Some properties are detected automatically, but due to device or driver bugs, the value may be incorrect, in which case the user must override it manually.

Property

Type

Description

Default

buttonpad

bool

Whether the touchpad is a buttonpad (no physical buttons below, the entire device is a button). Detected automatically.

false

click_timeout

time

The time during which a click trigger must be performed. If not, a hold trigger will be started.

200

handle_evdev_events

bool

Disable in case of any issues.

true

motion_threshold

number

For accurately determining the direction of 1-finger swipe triggers.

10

motion_threshold_2

number

For accurately determining the direction of 2-finger swipe triggers.

10

motion_threshold_3

number

For accurately determining the direction of 3- and 4-finger swipe triggers.

10

pressure_ranges.finger

uint

Minimum pressure for the touch point to be considered a finger. Everything below this value will be ignored.

0

pressure_ranges.thumb

uint

Minimum pressure for the touch point to be considered a thumb. Required for thumb_ variables.

4294967295

pressure_ranges.palm

uint

Minimum pressure for the touch point to be considered a palm. Everything over this value will be ignored.

4294967295

swipe.angle_tolerance

number

Angle tolerance for the left, right, up, down, left_right and up_down directions of TouchpadSwipeTrigger. The remaining space is used for diagonal directions.

Min: 0
Max: 45

20

Acceleration

The Hyprland and KWin implementations only provide the unaccelerated delta, while the standalone provides both.

Evdev backend

The evdev input backend supplies the following touchpad data, which libinput does not:

  • absolute position of each finger,

  • pressure of each finger (usually the surface area but some devices provide true pressure),

  • clicked state (only on touchpads that can be clicked).

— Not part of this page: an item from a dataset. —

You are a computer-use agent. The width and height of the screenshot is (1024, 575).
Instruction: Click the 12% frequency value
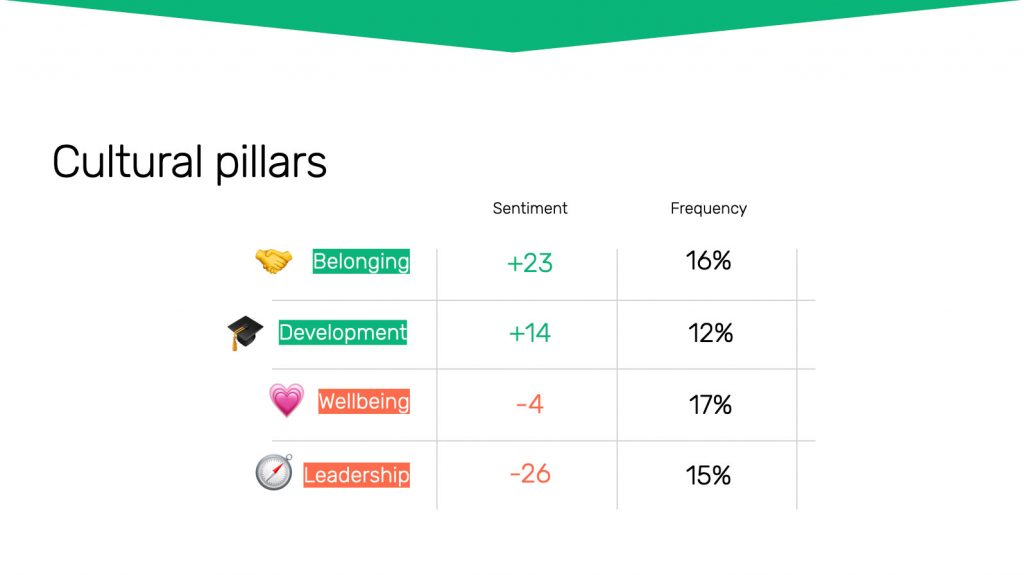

This enables the following features:

  • finger_ and thumb_ variables (thumb detection requires the pressure range to be set, see Properties),

  • one-finger circle/stroke/swipe triggers,

  • click trigger,

  • tap trigger.

Plenty of features and device quirks that libinput takes care of are missing here. This is not that big of an issue, as evdev is not used for things that libinput is already capable of, so any problems should only affect the aforementioned features. But just in case, the handle_evdev_events device property can be used to disable evdev event processing for a specific device.

The Hyprland and KWin implementations require additional setup instructions (available in the installation section) to enable this backend.

One-finger swipe/stroke triggers

One-finger swipe triggers use the pointer’s unaccelerated delta and lock its position for the duration of the trigger. The sensitivity may be different compared to other triggers. Actions that move the pointer will not work.

In the Hyprland implementation, the delta is based on the pointer’s position and may be either unaccelerated or accelerated, depending on the device configuration.

Two-finger swipe/stroke triggers

Two-finger swipe triggers are achieved by treating scroll events as two-finger motion events. The thresholds for changing the scroll axis are quite large, which can cause unexpected behavior with stroke triggers and direction: any swipe triggers utilizing the move_by_delta mouse input action. For two-finger stroke triggers it is recommended (but not required) to only use strokes that have been recorded using two fingers.

This feature will not work if scrolling on edges is enabled.

Five-finger triggers

Libinput does not support five-finger gestures, click and tap triggers are an exception, as they are managed by InputActions.